TASK: Render the material from the line containing "Task: Go to the Homepage tab" through the end as a JSON list of strings, one string per line, with blank lines skipped. Leave the pictures out of your answer.

Entries on locating words and elements
=-=-=-=-=

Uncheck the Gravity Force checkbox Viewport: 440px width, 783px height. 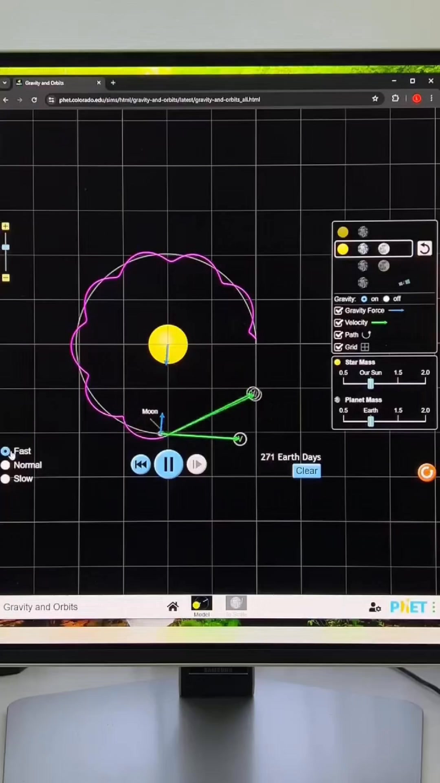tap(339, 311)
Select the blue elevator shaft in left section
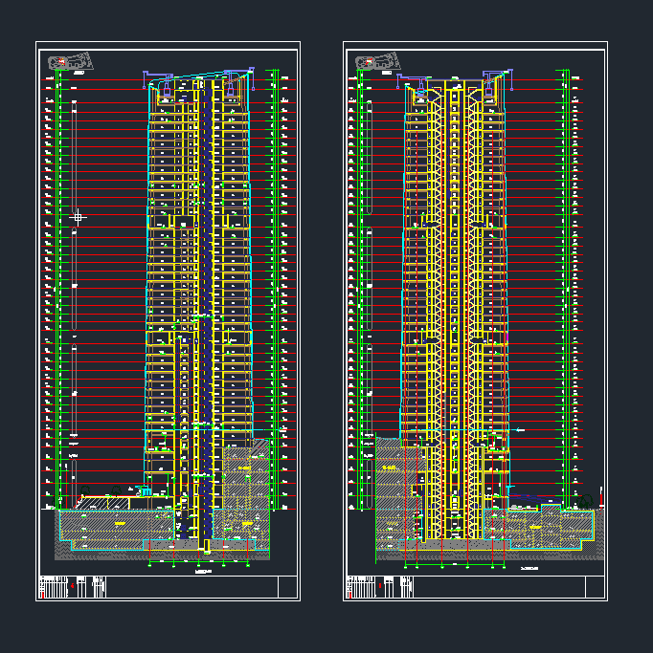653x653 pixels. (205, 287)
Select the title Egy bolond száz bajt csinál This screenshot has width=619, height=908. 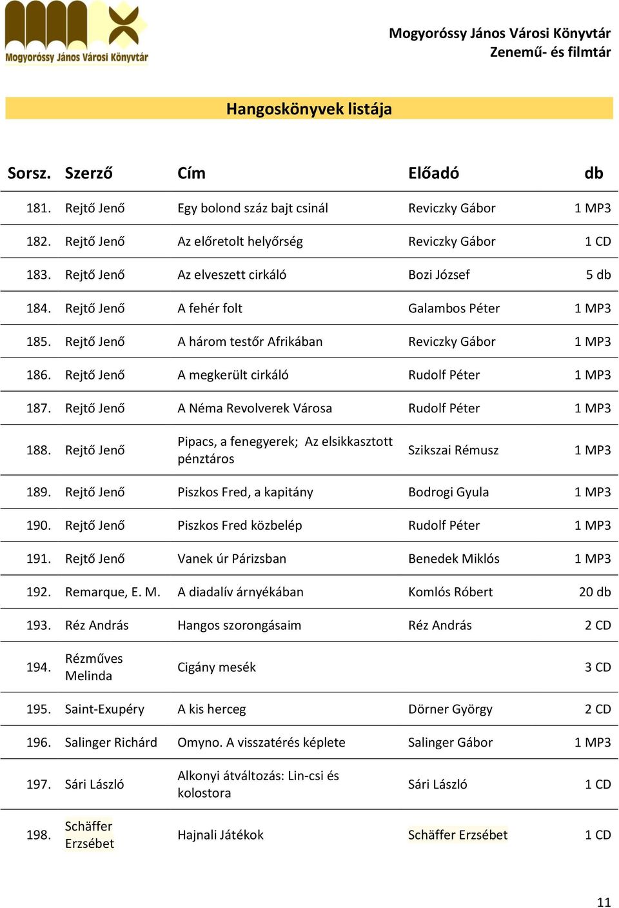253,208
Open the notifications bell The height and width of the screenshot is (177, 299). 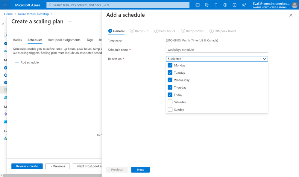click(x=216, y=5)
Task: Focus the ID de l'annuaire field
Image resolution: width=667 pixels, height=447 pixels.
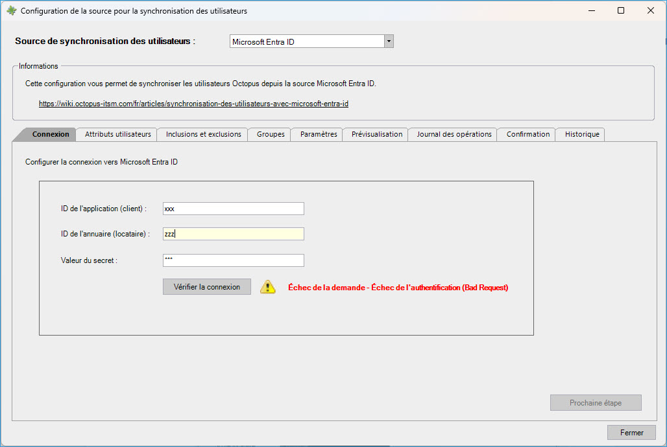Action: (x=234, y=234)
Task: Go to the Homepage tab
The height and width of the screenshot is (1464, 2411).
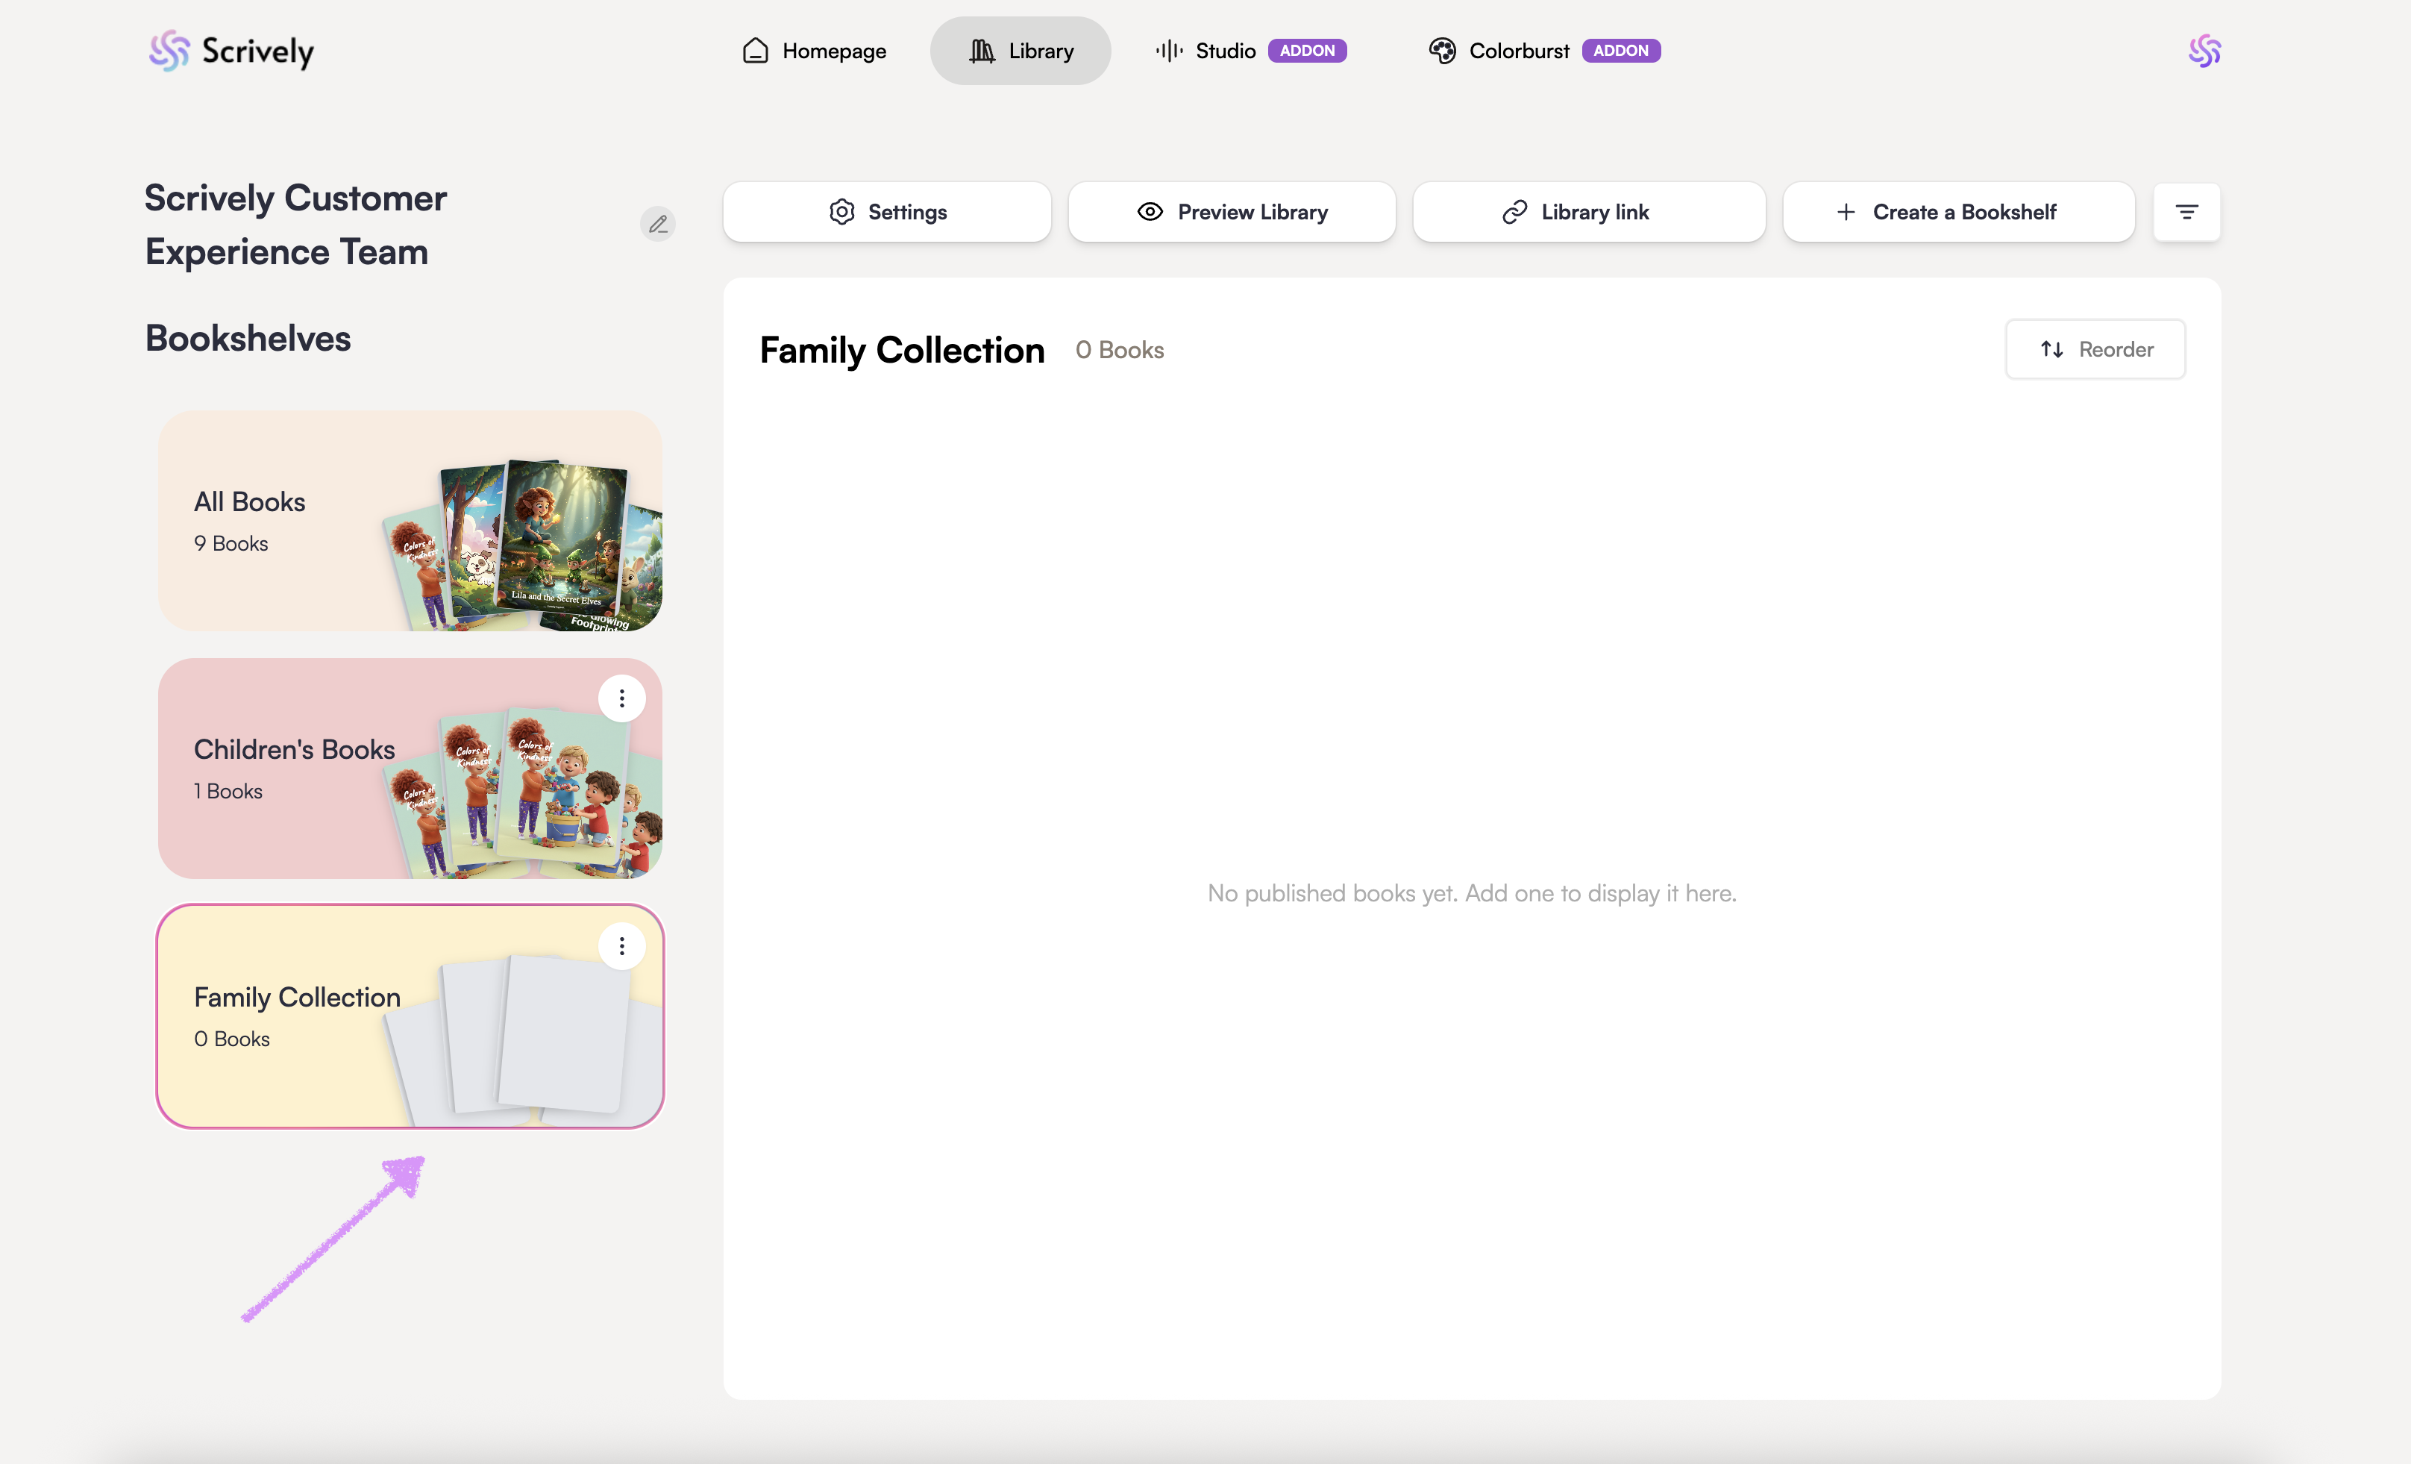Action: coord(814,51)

=-=-=-=-=

RESPONSE TO THE TASK:
[
  "Task: Go to the Homepage tab",
  "The height and width of the screenshot is (1464, 2411).",
  "Action: coord(814,51)"
]